︎  Stress At Your Desk


Exploring a biophilic approach to building soft architecture that accommodates sensory sensitivities
By Makenzie O’Connor ︎ 


Hypothesis

The built environment is inherently exclusive and inaccessible to individuals with sensory perception sensitivity. I am setting out to explore the use of living materials and biophilic inspired design
as a way to promote soft architecture that invites the human imprint and free expression.

Implementing biophilic inspired interiors in public and private spaces will improve accessibility for any individual with sensory processing sensitivities.


  • Why?
The built environment is inherently exclusive and inaccessible to individuals with sensory perception sensitivity.

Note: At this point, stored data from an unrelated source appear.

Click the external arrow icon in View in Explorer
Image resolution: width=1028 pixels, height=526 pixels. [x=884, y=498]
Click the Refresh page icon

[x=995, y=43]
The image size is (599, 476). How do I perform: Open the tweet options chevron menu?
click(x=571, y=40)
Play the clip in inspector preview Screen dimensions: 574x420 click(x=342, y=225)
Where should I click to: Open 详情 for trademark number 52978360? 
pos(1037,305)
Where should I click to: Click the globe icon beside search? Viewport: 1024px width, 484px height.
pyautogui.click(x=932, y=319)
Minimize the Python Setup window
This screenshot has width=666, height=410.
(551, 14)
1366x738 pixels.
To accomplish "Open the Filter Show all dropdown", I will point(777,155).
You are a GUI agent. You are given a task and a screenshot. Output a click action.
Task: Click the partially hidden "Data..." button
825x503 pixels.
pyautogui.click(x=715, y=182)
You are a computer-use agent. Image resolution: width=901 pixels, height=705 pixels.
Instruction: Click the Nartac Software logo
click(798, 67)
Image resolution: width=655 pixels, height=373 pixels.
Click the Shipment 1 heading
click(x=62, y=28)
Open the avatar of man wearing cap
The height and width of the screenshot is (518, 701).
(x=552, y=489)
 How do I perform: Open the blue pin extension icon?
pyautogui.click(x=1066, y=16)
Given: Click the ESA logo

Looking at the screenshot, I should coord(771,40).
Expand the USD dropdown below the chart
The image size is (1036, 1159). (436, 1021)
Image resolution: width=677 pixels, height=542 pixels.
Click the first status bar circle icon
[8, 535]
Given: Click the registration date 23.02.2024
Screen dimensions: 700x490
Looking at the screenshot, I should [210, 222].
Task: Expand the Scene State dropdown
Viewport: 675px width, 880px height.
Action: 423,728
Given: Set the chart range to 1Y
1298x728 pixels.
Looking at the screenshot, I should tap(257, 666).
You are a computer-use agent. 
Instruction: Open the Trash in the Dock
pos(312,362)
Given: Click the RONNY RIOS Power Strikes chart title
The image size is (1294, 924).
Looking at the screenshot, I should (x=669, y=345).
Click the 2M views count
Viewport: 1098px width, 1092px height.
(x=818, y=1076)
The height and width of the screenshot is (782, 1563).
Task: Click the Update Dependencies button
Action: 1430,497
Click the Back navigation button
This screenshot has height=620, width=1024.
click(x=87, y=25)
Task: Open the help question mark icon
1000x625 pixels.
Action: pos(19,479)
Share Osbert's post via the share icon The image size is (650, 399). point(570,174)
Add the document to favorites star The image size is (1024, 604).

I am setting out to explore the use of living materials and biophilic inspired design s a way to promote soft architecture that invites the human imprint and free expression.
  • How?
    A central concept of this project is that of sensory perception. In thinking about sensation as a factor or neurodiversity, it is possible to then imagine spaces as sensorially accessible or inaccessible. The central concept of sensory perception acts as a measure, in a sense, for the exclusivity of a space, and this project proposes biophilic inspired design as a way to accommodate sensory sensitivity - a form of universal design. Accommodating space design is an acknowledgment of your/my needs: “I see you” and “I want to make this space safe for you too”. It is an act of caring. I have found that the built environment isn’t accessible to all. Clinical disorders such as Autism Spectrum Disorder (ASD), Schizophrenia (SZ) and Post-Traumatic Stress Disorder (PTSD), have overlapping symptoms such as sensitivity to the environment and hyper- or hypo-responsiveness to incoming stimuli [1, p. 1-2]. Sensory Processing Sensitivity (SPS) has distinct neural markers and cardinal features from ASK, SZ, and PTSD, but there are common sensitivities to environmental stimuli [1]. Unsure as to who exactly would benefit most from this design intervention, I have found overlap in symptoms suggesting a wide range of benefits. Specifically looking at Autism Spectrum Disorder, research has shown that “atypical sensory experience is estimated to occur in as many as 90% of autistic individuals and to affect every sensory modality: taste, touch, audition, smell and vision” [2, p. 671]. This creates differences in perceptual experiences of the world, but, unlike research tends to suggest, it is not only a matter of neurobiological changes. Rather than trying to change processing mechanisms (brain/human behaviour) to adapt to the environment, I would like to change the environment to accommodate existing processing mechanisms - making the environment more conducive to daily functioning (surviving and thriving). Not to facilitate harmful behaviours to the self or others, but to ease the environmental strain. I will take a biophilic approach to focus on light and living materials as a way to address tactile, auditory, and visual stimuli.
  • What?
I will design and build examples of soft architecture in the form of products and interior. These material explorations will be implemented in public and private spaces that might typically be inaccessible to individuals with sensory processing sensitivity. This includes facilitating the adaptation of personal space to be at a particular sensory threshold.
  • So What?
    The broad impact of this intervention has tremendous potential to promote accessibility for neurodiversity by creating through variability. By offering a range of choices that enable individuals to make the decision that is healthy for them. Specifically, outcomes might include
    stability in daily routine, decreased friction with daily activities, ease in leaving known space and entering variable space, and a cognitive reset that allows for moments of pause during transition.


The biophilia design.


Design to Outcomes
In expanding my project from the Living Lamp as initially presented, I chose to look at how this framework might be more broadly applied to the design of interiors and products. This exploration is called Project Heads.Hands.Heart and is looking how designers might take a biophilic approach to building soft architecture that accommodates sensory sensitivities. Just like the Living Lamp, this project has a focus on light and living materials. Furthermore it is pursuing the design of a space that integrates sensory feedback and creates an affiliation with your/my surrounding environment. In an effort to move past an individualistic medical model, I am proposing that the environment find balance with its occupants and accommodate individual needs.


︎
Works Cited
1. Acevedo, B., Aron, E., Pospos, S., & Jessen, D. (2018). The functional highly sensitive brain: a review of the brain circuits underlying sensory processing sensitivity and seemingly related disorders. Philosophical transactions of the Royal Society of London. Series B, Biological sciences, 373(1744), 20170161. doi:10.1098/rstb.2017.0161
2. Robertson, C. E., & Baron-Cohen, S. (2017). Sensory perception in autism. Nature Reviews Neuroscience, 18(11), 671-684.